# Surprise hatching



## luvmyherd (Apr 9, 2011)

I put the wrong date on my calander. Went out yesterday morning to find these little darlings. Out of 14 eggs they all developed. Only one did not make it all the way out of the shell. Three needed help. I know many do not think they should be helped out of their shells but when I hear that peeping and ticking and know they have been at it too long; I go in. Chicken c-sections. :wink:


----------



## LuvMyNDG's (Jul 17, 2011)

Awe, they are so cute!  Is that a buff orpington? I love them, I think they are the prettiest chickens!

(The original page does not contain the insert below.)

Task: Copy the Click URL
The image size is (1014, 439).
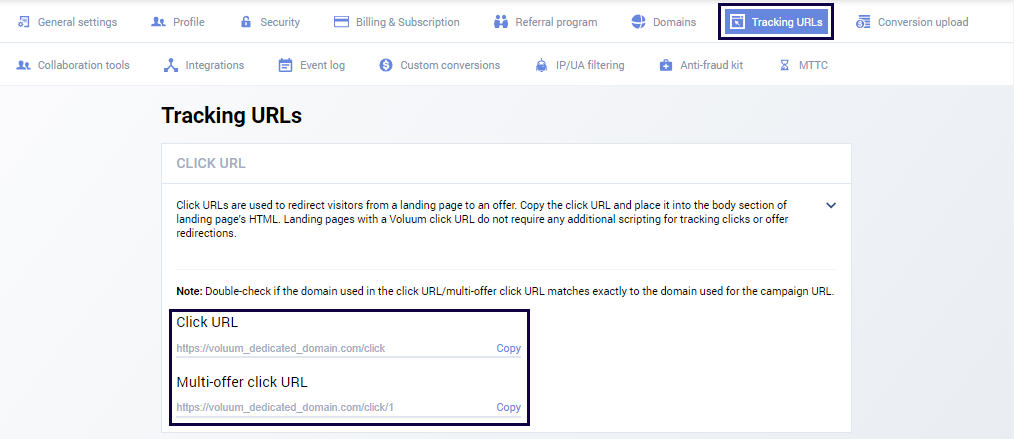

I have to agree with you about the "chicken c-sections" (love that by the way :laugh: ), it is very hard not help out when they can't do it themselves, I always say I am not going to do it, but then once I hear them, I can't help it.


----------



## freedomstarfarm (Mar 25, 2011)

Congrats! I love chicks!!


----------



## luvmyherd (Apr 9, 2011)

Yes, they are Buff Orpingtons. We have done Rhode Island Reds, Barred Rocks, Arocannas(sp?), sex links (phooey on those!) and a variety of others. These are all we have now and we love them. They are good mothers. They are good for eggs and meat. Great all 'round birds.


----------



## BareCreekFarm (Nov 20, 2011)

Very Cute  Surprises are always great!


----------



## Lamancha Lady (Dec 13, 2011)

Grats :thumbup: on all the new fluff balls they are super cute


----------